以下の一覧の行をすべて書き直し、「GUI agent」を「interface agent」に置き換えよ。それ以外は変えず、画像は含めないこと。
○ ○ ○ ○ ○ ○ ○
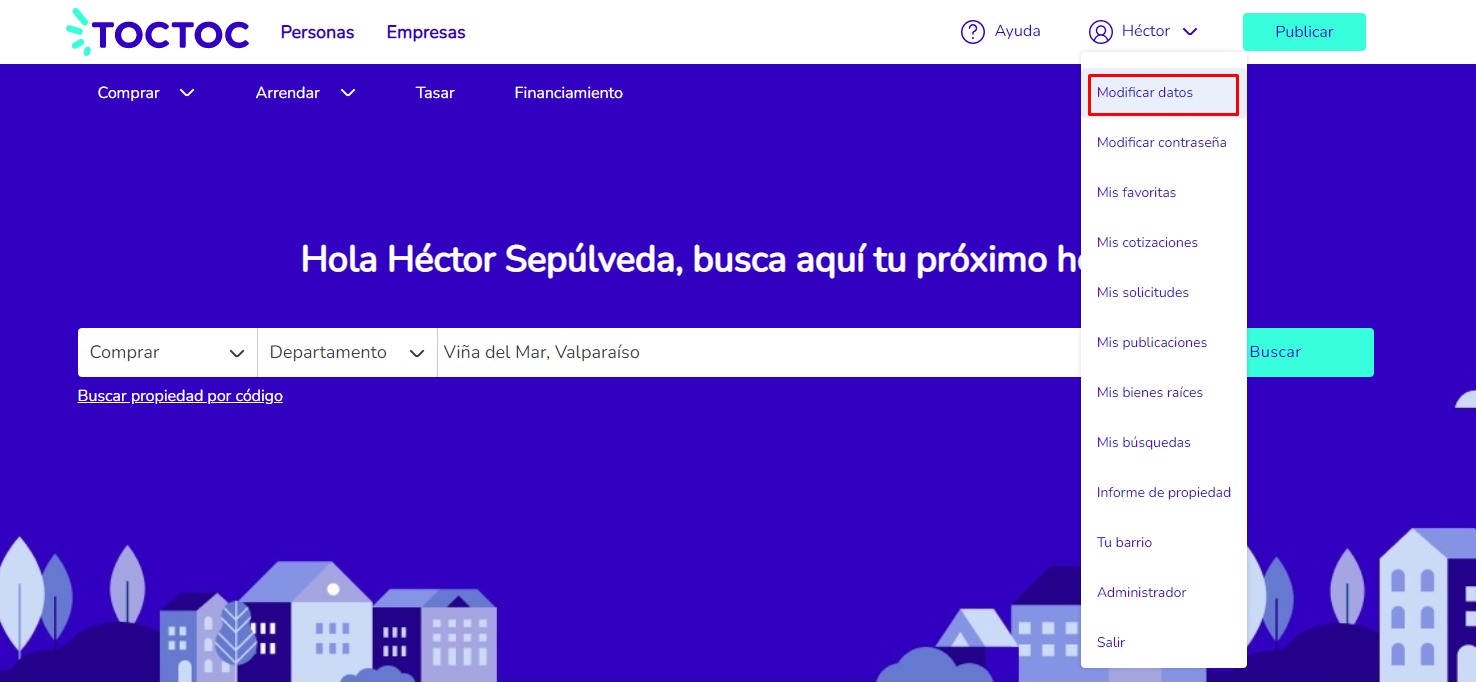Open the Financiamiento section
Viewport: 1476px width, 682px height.
[568, 92]
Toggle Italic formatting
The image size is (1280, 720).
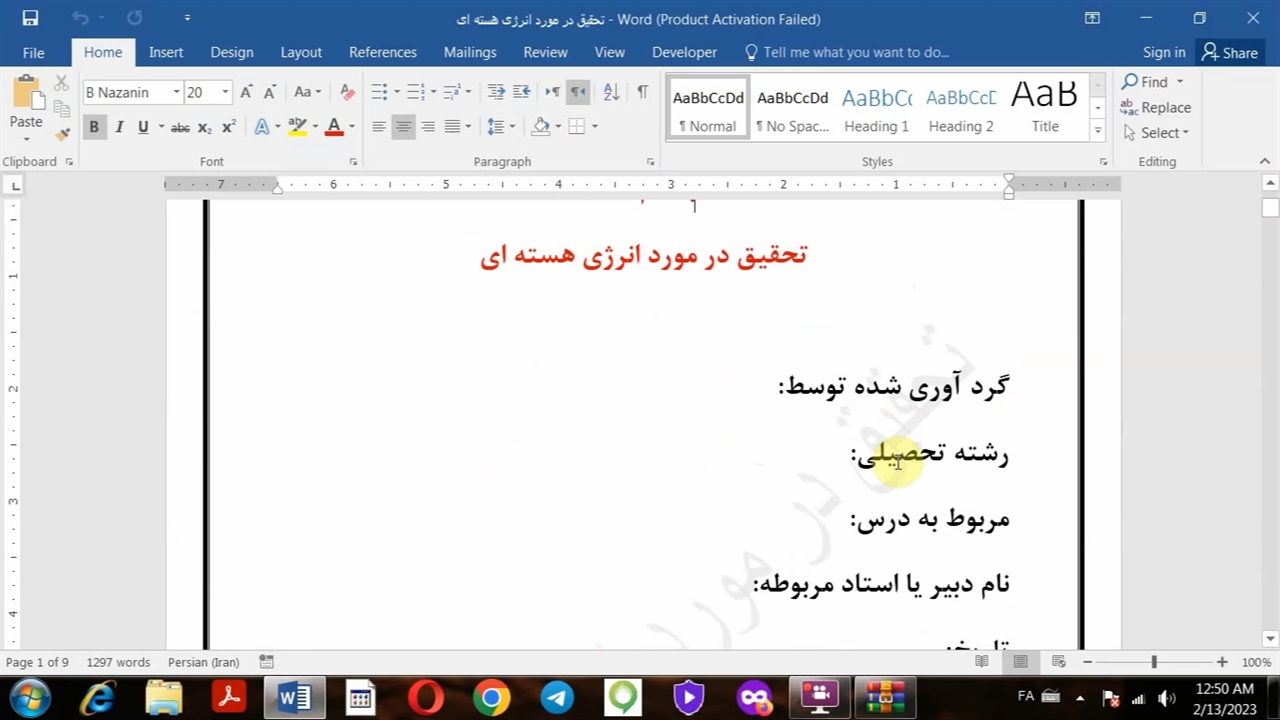119,127
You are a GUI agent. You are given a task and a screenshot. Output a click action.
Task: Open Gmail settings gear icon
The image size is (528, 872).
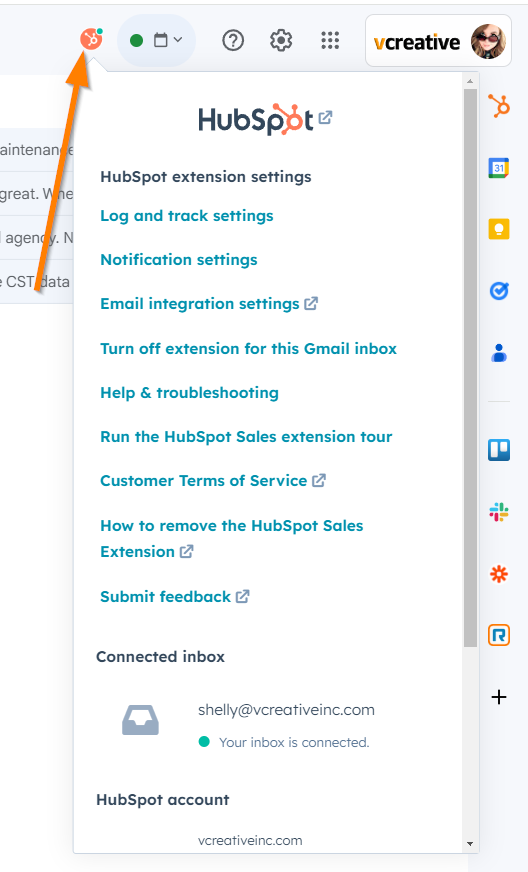coord(281,40)
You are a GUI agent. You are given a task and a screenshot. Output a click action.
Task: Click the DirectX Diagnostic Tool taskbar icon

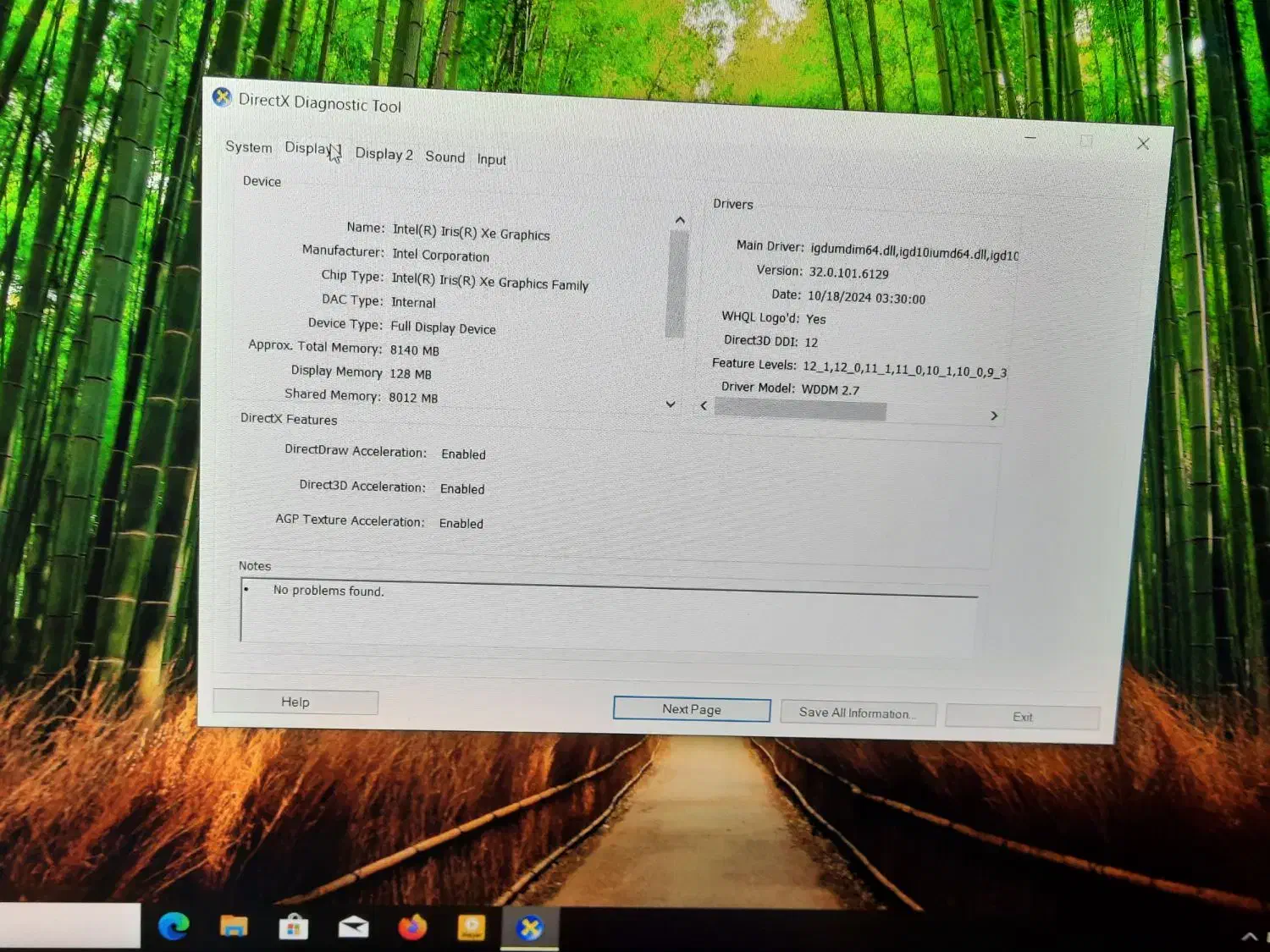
○ ○ ○ ○ ○ ○ ○
以下の結果
Open the Financiamiento section
Viewport: 1476px width, 682px height.
[568, 92]
Toggle Italic formatting
The image size is (1280, 720).
119,127
You are a interface agent. You are given a task and a screenshot. Output a click action.
Task: Open Gmail settings gear icon
The image size is (528, 872).
coord(281,40)
You are a interface agent. You are given a task and a screenshot. Output a click action.
Task: Click the DirectX Diagnostic Tool taskbar icon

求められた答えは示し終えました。